---------- Material for this exercise

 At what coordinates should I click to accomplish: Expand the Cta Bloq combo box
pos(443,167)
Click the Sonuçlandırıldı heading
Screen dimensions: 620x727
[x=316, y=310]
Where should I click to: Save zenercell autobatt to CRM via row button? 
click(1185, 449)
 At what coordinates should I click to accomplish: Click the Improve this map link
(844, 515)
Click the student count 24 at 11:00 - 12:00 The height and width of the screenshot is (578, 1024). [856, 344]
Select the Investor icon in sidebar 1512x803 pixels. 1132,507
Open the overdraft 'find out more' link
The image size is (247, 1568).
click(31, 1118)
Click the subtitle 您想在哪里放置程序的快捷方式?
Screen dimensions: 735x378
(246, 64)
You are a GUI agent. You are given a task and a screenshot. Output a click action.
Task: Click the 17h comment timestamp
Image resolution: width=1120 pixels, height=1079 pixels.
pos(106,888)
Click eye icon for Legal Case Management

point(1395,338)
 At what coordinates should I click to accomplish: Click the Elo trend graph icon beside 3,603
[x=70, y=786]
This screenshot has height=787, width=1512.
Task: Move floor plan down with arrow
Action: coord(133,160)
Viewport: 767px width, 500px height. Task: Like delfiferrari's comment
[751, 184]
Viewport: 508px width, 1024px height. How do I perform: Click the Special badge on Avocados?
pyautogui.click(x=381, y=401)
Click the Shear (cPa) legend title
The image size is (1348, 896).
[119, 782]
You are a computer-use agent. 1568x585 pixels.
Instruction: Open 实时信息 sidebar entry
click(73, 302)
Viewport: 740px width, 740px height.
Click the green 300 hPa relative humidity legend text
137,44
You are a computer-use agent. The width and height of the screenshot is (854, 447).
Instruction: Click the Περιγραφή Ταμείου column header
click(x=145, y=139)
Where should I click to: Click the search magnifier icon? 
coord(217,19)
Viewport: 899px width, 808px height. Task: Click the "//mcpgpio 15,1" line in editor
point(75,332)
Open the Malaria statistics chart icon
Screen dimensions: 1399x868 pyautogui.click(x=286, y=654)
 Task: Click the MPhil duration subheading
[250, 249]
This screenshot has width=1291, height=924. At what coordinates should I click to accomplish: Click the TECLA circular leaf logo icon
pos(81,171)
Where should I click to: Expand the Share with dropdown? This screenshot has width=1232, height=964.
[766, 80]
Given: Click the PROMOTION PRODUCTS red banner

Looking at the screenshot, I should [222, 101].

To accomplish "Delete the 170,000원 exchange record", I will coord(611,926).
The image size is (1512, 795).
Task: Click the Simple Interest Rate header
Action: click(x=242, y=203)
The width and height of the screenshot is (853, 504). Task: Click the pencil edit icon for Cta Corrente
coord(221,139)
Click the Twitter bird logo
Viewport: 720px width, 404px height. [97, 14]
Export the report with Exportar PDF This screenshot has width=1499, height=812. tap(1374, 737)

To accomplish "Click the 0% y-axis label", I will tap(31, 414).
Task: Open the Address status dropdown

--------------------

_Your assignment_: The whole of the data above must be given again, unaltered and complete.

_Reply_:
 At what coordinates should I click to accomplish: Expand the Cta Bloq combo box
pos(443,167)
Click the Sonuçlandırıldı heading
Screen dimensions: 620x727
[x=316, y=310]
Where should I click to: Save zenercell autobatt to CRM via row button? 
click(1185, 449)
 At what coordinates should I click to accomplish: Click the Improve this map link
(844, 515)
Click the student count 24 at 11:00 - 12:00 The height and width of the screenshot is (578, 1024). [856, 344]
Select the Investor icon in sidebar 1512x803 pixels. 1132,507
Open the overdraft 'find out more' link
The image size is (247, 1568).
click(31, 1118)
Click the subtitle 您想在哪里放置程序的快捷方式?
Screen dimensions: 735x378
(246, 64)
You are a GUI agent. You are given a task and a screenshot. Output a click action.
Task: Click the 17h comment timestamp
Image resolution: width=1120 pixels, height=1079 pixels.
pos(106,888)
Click eye icon for Legal Case Management

point(1395,338)
 At what coordinates should I click to accomplish: Click the Elo trend graph icon beside 3,603
[x=70, y=786]
This screenshot has height=787, width=1512.
Task: Move floor plan down with arrow
Action: coord(133,160)
Viewport: 767px width, 500px height. Task: Like delfiferrari's comment
[751, 184]
Viewport: 508px width, 1024px height. How do I perform: Click the Special badge on Avocados?
pyautogui.click(x=381, y=401)
Click the Shear (cPa) legend title
The image size is (1348, 896).
[119, 782]
You are a computer-use agent. 1568x585 pixels.
Instruction: Open 实时信息 sidebar entry
click(73, 302)
Viewport: 740px width, 740px height.
Click the green 300 hPa relative humidity legend text
137,44
You are a computer-use agent. The width and height of the screenshot is (854, 447).
Instruction: Click the Περιγραφή Ταμείου column header
click(x=145, y=139)
Where should I click to: Click the search magnifier icon? 
coord(217,19)
Viewport: 899px width, 808px height. Task: Click the "//mcpgpio 15,1" line in editor
point(75,332)
Open the Malaria statistics chart icon
Screen dimensions: 1399x868 pyautogui.click(x=286, y=654)
 Task: Click the MPhil duration subheading
[250, 249]
This screenshot has width=1291, height=924. At what coordinates should I click to accomplish: Click the TECLA circular leaf logo icon
pos(81,171)
Where should I click to: Expand the Share with dropdown? This screenshot has width=1232, height=964.
[766, 80]
Given: Click the PROMOTION PRODUCTS red banner

Looking at the screenshot, I should [222, 101].

To accomplish "Delete the 170,000원 exchange record", I will coord(611,926).
The image size is (1512, 795).
Task: Click the Simple Interest Rate header
Action: click(x=242, y=203)
The width and height of the screenshot is (853, 504). Task: Click the pencil edit icon for Cta Corrente
coord(221,139)
Click the Twitter bird logo
Viewport: 720px width, 404px height. [97, 14]
Export the report with Exportar PDF This screenshot has width=1499, height=812. tap(1374, 737)

To accomplish "Click the 0% y-axis label", I will tap(31, 414).
Task: Open the Address status dropdown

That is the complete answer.